---------- EXCERPTED RECORDS ----------
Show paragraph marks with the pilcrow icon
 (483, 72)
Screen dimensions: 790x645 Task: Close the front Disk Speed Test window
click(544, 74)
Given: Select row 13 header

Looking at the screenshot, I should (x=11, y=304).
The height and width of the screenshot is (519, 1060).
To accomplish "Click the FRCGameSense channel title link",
----------
WHAT IS BEING ASKED - From the line holding "Screen dimensions: 790x645" down to the final line above, quote every line exactly and only those lines.

YOUR RESPONSE -
Screen dimensions: 790x645 Task: Close the front Disk Speed Test window
click(544, 74)
Given: Select row 13 header

Looking at the screenshot, I should (x=11, y=304).
The height and width of the screenshot is (519, 1060).
To accomplish "Click the FRCGameSense channel title link",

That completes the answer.